The key to this house wasn’t beneath the welcome mat, Abigail discovered, which was reasonable: keeping a key in such an obvious place was inviting a break-in, as her husband had warned. Better beneath a flower pot, an urn, or a wrought iron chair or table in a nearby courtyard, a little distance from the door and not as likely to be discovered by an intruder, though in this case Abigail was thrilled to discover the key within minutes, beneath an ornamental urn just a few feet away.

Managing then to unlock the kitchen door, and stepping inside, into a warm, yeasty-smelling interior, which felt welcoming to her; she had no fear that an alarm would ring, as indeed no alarm rang. Though certainly she was ill at ease, and would stay in the house only long enough to make a telephone call; she would then return to her incapacitated car and wait for help, and would not inconvenience anyone if she could avoid it.

“Excuse me? Hello? Is anyone here? I—I only just need to make a phone call . . . ”

Her voice trailed off, uncertainly. She stood very still, listening. (Was the floor creaking overhead? Was someone upstairs, also very still, listening?) After a moment she decided no, only just a distant sound of wind in trees, an airplane passing overhead.

Her mouth had gone dry with anticipation.

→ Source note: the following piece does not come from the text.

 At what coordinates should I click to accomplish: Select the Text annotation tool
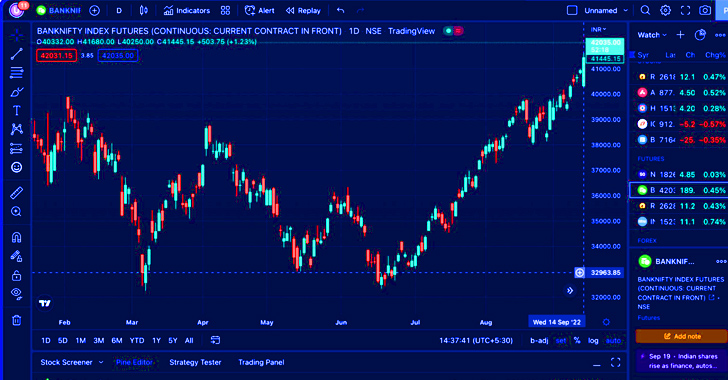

Her heartbeat, triggered by the accident with the car, continued rapidly, with a kind of exhilaration.

So long waiting—for what?

But where was the telephone? Abigail expected to see a wall phone in the kitchen, in the approximate place where it hung in her own, but this kitchen did not precisely resemble hers. The counters were olive, while her counters were, less practically, white; the deep aluminum sink was in a different location, and so were the Sub-Zero refrigerator and the ovens set in the wall (as in her kitchen, there were two ovens, one on top of the other). Close up, the tile floor did not so closely resemble the tile floor in her house but was of a darker hue.

Looking so intently for a telephone had caused the light-headedness to return, as well as a curious fatigue mixed with anxiety, as if, even as Abigail understood (of course!) that she was trespassing in a private household, and had no right to be here, and was behaving very strangely for a person who valued privacy as she did, nonetheless she felt a strong impulse to lie down somewhere, in some quiet place where she would trouble no one, and no one would trouble her; and when she was rested, and thinking clearly again, she would complete the task for which she’d entered the house of strangers . . . Though for the moment the very concepts phone, call, husband had passed out of her consciousness.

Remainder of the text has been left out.